The conservative Louisiana Family Forum praised the ruling.

"This ruling confirms that the people of Louisiana — not the federal courts — have the constitutional right to decide how marriage is defined in this state," Gene Mills, the group’s president, said in a news release.

Gay marriage advocates argued that the ban violated constitutional due process and equal-protection rights.

"Every citizen of the United States deserves protection of their rights, uphill climb or not," said Mary Griggs, chairwoman of Forum for Equality Louisiana.

Feldman said the Supreme Court decision "correctly discredited" the Defense of Marriage Act’s effect on New York law legalizing same-sex unions.

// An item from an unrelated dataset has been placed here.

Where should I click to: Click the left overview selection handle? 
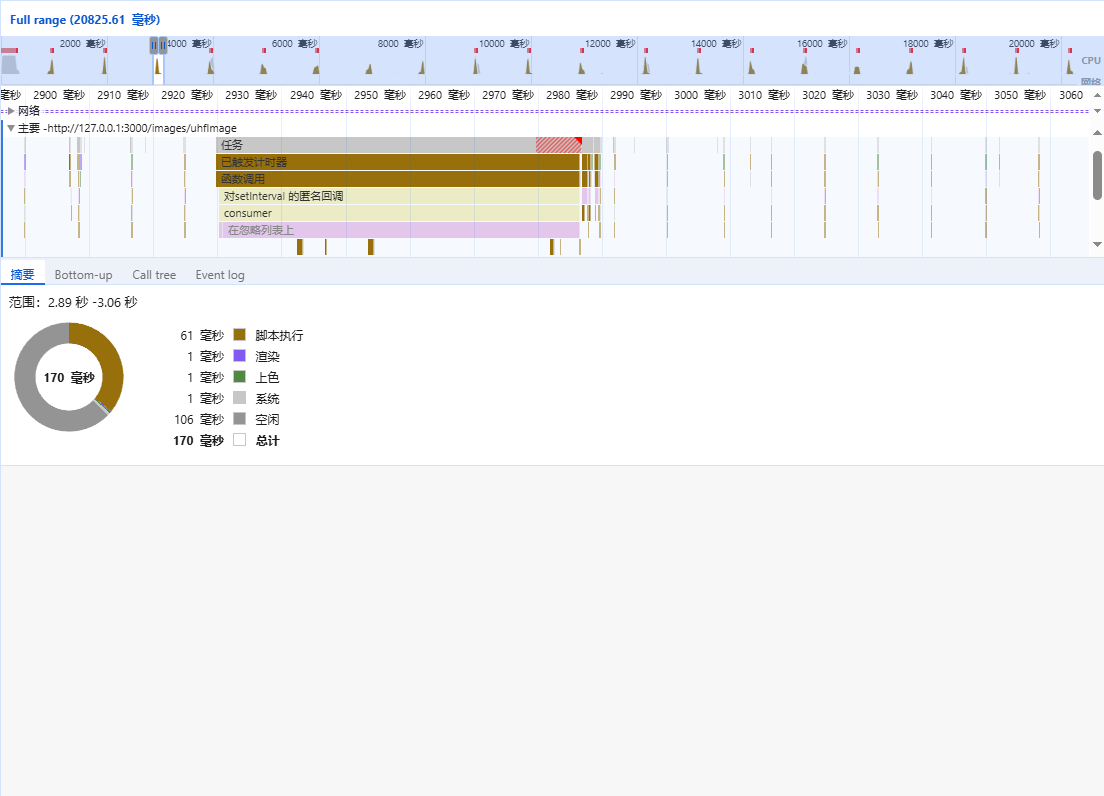tap(153, 45)
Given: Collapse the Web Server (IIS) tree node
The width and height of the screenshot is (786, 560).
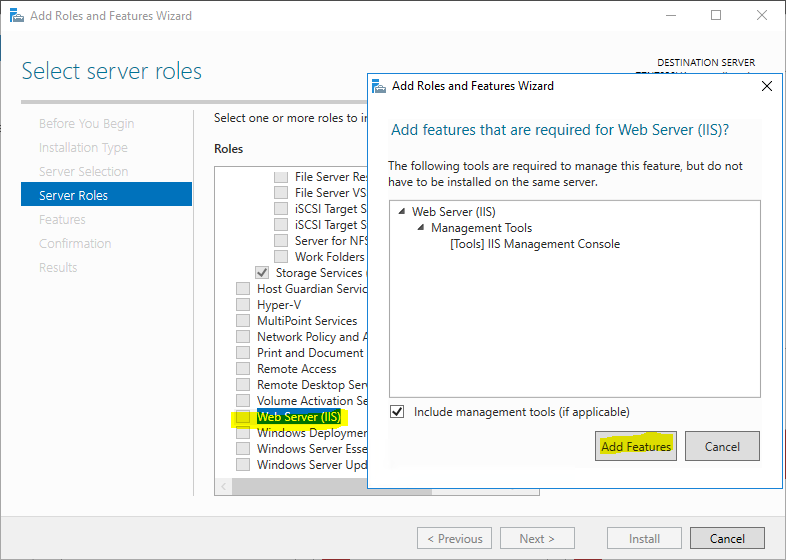Looking at the screenshot, I should coord(402,212).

But he also noted language in the decision outlining the states’ historic authority to recognize and define marriage.

He also said that neither the Supreme Court nor the 5th Circuit has defined gay people as a protected class in discrimination cases.

"In light of still-binding precedent, this Court declines to fashion a new suspect class. To do so would distort precedent and demean the democratic process," Feldman wrote.

The 6th U.S. Circuit Court of Appeals is currently considering arguments over six gay marriage cases from Michigan, Ohio, Kentucky and Tennessee. Two other appellate courts, the 10th Circuit in Denver and the 4th Circuit in Virginia, have overturned statewide gay marriage bans in Oklahoma, Utah and Virginia. However, those rulings and others overturning gay marriage bans have been put on hold while appeals are considered.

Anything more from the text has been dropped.